- **Goal A**
Find every line in the records that contains the string "screenshot" and copy each such line.
- **Goal B**
Finish out the next part of the forum thread on what the head-end brakeman did, picking up where it stops.

# What did the head-end brakeman in the doghouse do?



## lownote (Jan 3, 2008)

Once air brakes came into general use, what did the head-end brakeman--the guy sitting in the little doghouse on the back of some tenders--actually do? The brakes, both for the loco and for the cars, were usually controlled from the engineer's side of the cab, by the engineer. Why did they put that doghouse on the back of the tender? And what did that brakeman do?


----------



## Andre Anderson (Jan 3, 2008)

One of the main duties of the brakeman was to cut the cars and set the switches when switching out and picking up cars and once the train was reconnected he would hook all of the brake hoses back up. Do to the duties of the fireman he could not always be counted on to preform the switching duties and handle the fire and the boiler at the same time, the engineer was paying attention to the man on the ground. With the K's there was not enough room in the cab for the engine crew and the brakeman so they built the dog house on the tender. One other thing to remember was they were trying to save time when they could and having the brakeman walk the length of the train to set switches would have taken just to long, also in Colorado in the winter it was COLD. 


As an example a train has been told to take the siding so the engineer stops the train just clear of the switch, the headend brakeman drops of and throws the switch and signals the engineer to proceed which he will do at a slow crawl then as the loco passes the brakeman swings on board the tender as the caboose gets to the switch the rear end brakeman will drop off and throw the switch back to the main and by this time the engineer has stopped the train so the rearend brakeman only has to walk a little way to the caboose. The rearend brakeman will then signal the crew in the locomotive that he is on board either by lantern, flag or with the train air line by bleading some air off, with that signal the engineer will then move the train to the other end of the siding to wait for the train that he is waiting for, once the train stops at the end of the siding, when this happens two things usually will happen the first is the brakeman will walk their own train for any problems, then they both will usually end up in the caboose for a cup something they call coffee, the second thing is when the brakeman hear the train that they are meeting they will drop off and give the other train a rolling inspection as it goes by and if every thing is OK they will give a high ball signal to the crew in the other caboose. Once everything and every body is where they are supposed to be the headend brakeman will the throw the switch so the train can proceed and the whole process of getting into the siding is reversed and when done the train is on its way.

I hope this helps some


----------



## lownote (Jan 3, 2008)

Makes sense--thanks.


----------



## jfrank (Jan 2, 2008)

- **Excerpted data**
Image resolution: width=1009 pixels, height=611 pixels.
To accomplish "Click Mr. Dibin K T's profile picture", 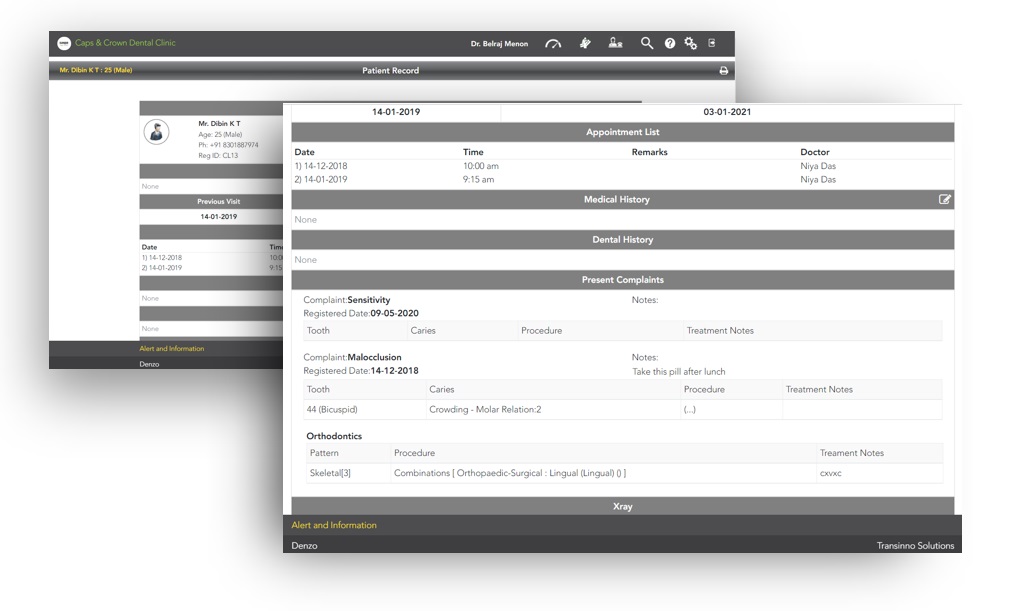I will [156, 132].
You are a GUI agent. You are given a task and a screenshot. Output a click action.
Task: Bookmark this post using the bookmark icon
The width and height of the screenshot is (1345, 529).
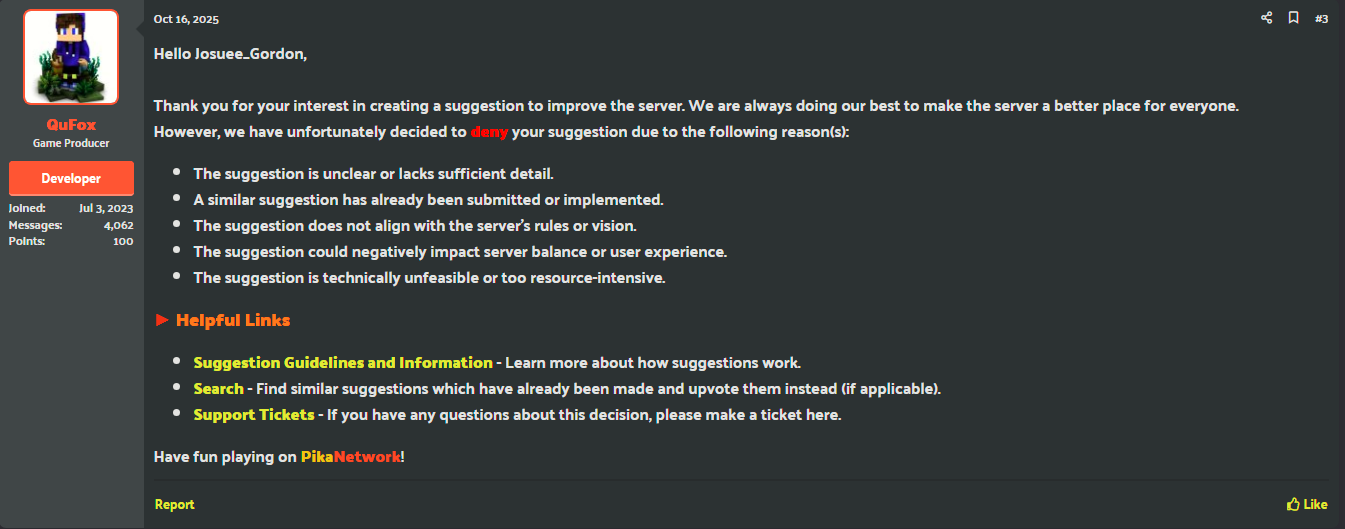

- **Task result A**
You are a GUI agent. You are given a task and a screenshot. Output a click action.
The width and height of the screenshot is (1345, 529).

- **Task result B**
Now they do all that with a two man crew, or one man with a remote control pack. The railroad unions insisted on keeping a 5 man crew for decades after steam was gone. In some states they had a so called 'full crew law' that mandated a six man crew. Then they had the 100 mile day, where a crew got paid a full days pay for running just 100 miles. For passenger trains the distance was 150 miles, something a fast train could do in less than three hours. Some long distance passenger trains went through 16 crews in a single trip. It was madness and it almost bankrupted the railroads. Trains now run hundreds of miles between crew changes.


----------



## Semper Vaporo (Jan 2, 2008)

I always wondered just what the head-end brakeman did to be in the doghouse too. Probably tic'd off the Engineer somehow. 

At any rate, he was also responsible to watch the train from the front end while underway, same as the workmen on the caboose did from the rear.


----------



## DKRickman (Mar 25, 2008)

Southern Ry. had a lot of engines with doghouses as well, even though the weather was generally rather mild. In addition to providing shelter from the cold and rain, it kept the head end brakeman from having to climb over a load of coal when there was a stoker in the tender. Stokers were designed to crush large lumps of coal, and would not have been bothered by crushing a man's foot either. 

For the same reason, tender decks on Southern's stoker equipped engines were painted red, while non-stoker engines had black decks.


----------



## rdamurphy (Jan 3, 2008)

Andre hit the nail on the head. In addition, the D&RGW had NO signals on the narrow gauge, NO automatic switches, and operated on "flimsies" or Train Orders ONLY! Not to mention the fact, that to my knowledge, no D&RGW narrow gauge car ever had roller bearings, and a "hotbox" or burning oil in the axle housing was a serious issue with wooden cars. Which explains why you see so many passenger trains with a caboose. 

For the narrow gauge guys, you can imagine how small and cramped those cabs were, and having three people in there must have been quite a tight fit. 

I'm rather curious as to what those "toolboxes" on top of the cabs of the D&RGW locomotives were for, they seemed pretty unaccessable, and tended to appear and disappear in various photos of various locomotives. You know, C&TS and D&S should sell tickets for a ride in the "doghouse." I'd imagine a lot of people would pay good money to ride up there! 

Thanks! Robert


----------



## Jerry McColgan (Feb 8, 2008)

Posted By lownote on 22 Mar 2011 03:57 AM 
Once air brakes came into general use, what did the head-end brakeman--the guy sitting in the little doghouse on the back of some tenders--actually do? The brakes, both for the loco and for the cars, were usually controlled from the engineer's side of the cab, by the engineer. Why did they put that doghouse on the back of the tender? And what did that brakeman do? 





Thanks for asking the question. I too had wondered about that.

Presumably there was no heat or anything in the doghouse. Is that correct?

It does not sound like much fun - no wonder it was called the Doghouse.

Jerry


----------



## Tom Parkins (Jan 2, 2008)

_Presumably there was no heat in the doghouse...._ That's both good and bad. I suspect the fireman envied the brakeman being up there when it was 130 degrees in the cab on a hot summer day. Remember that 75 years ago or so, it was a lot harder work on the railroad than what happens now. No air conditioned cabs, no toilets, no radios. A lot more dangerous too.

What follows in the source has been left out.